Of all the soldiers’ wants the most imperative appears to be the harmless necessary cigarette. All their letters clamor for tobacco in that form. “We can’t get a decent smoke here,” says one writer. An army airman “simply craves for cigarettes and matches.” From a cavalryman comes the appeal that a few boxes of cigarettes and some thick chocolate would be luxuries. “Just fancy,” to quote from another letter, “one cigarette among ten of us—hardly one puff a-piece.”
In the French hospitals the wounded men are being treated with the greatest kindness, and during convalescence are being loaded with luxuries. “Spoilt darlings,” one Scottish nurse in Paris says about them, “but who could help spoiling them?” They are so happy and cheerful, so grateful for every little service, so eager to return to the firing line in order to “get the war over and done with.” “We’ve promised to be home by Christmas,” they say, “and that turkey and plum-pudding will be spoilt if we don’t turn up.”

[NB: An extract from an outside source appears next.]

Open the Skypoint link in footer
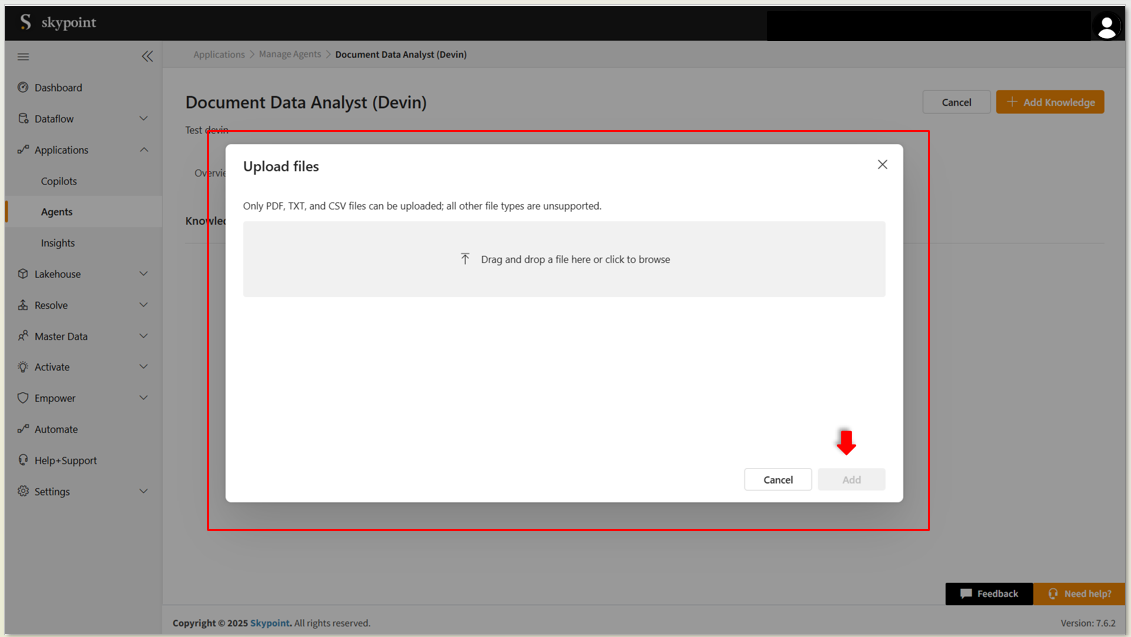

Home by Christmas! That is Tommy Atkins’ idea of a “Non-stop run to Berlin”—the facetious notice he printed in chalk on the troop trains at Boulogne as, singing “It’s a long way to Tipperary,” he rolled away to the greatest battles that have ever seared the face of Europe.
FOOTNOTES:
[Footnote A: Extract from The Times report of the German Emperor’s Army Orders, dated Headquarters, Aix-la-Chapelle, August 19th, 1914.]
[Footnote B: Copyright Chappell & Co., Ltd., 41 East 34th St., New York.]
[Footnote C: Daily Express, Sept. 25th, 1914.]
[Footnote D: The Irish Guards were created entirely on the initiative of Queen Victoria, and as a recognition of the fine achievements of “Her brave Irish” in the South African War.]
[Footnote E: Gunner Batey, Royal Garrison Artillery, writes of a comrade, Gunner Spencer Mann: “He seems in his glory during the fighting. He fears nothing, and is always shouting, ’Into them, lads: the sooner we get through, the sooner we’ll get home.’”]
[Footnote F: “The German officers are a rum lot,” writes Sergeant W. Holmes; “they lead from the rear all the time.”]
[Footnote G: “When they are working hardest their rations would not do for a tom-tit,” says Sergeant J. Baker.]
[Footnote H: This letter was written to the son of a London vicar, and published in The Times, Sept. 12th, 1914.]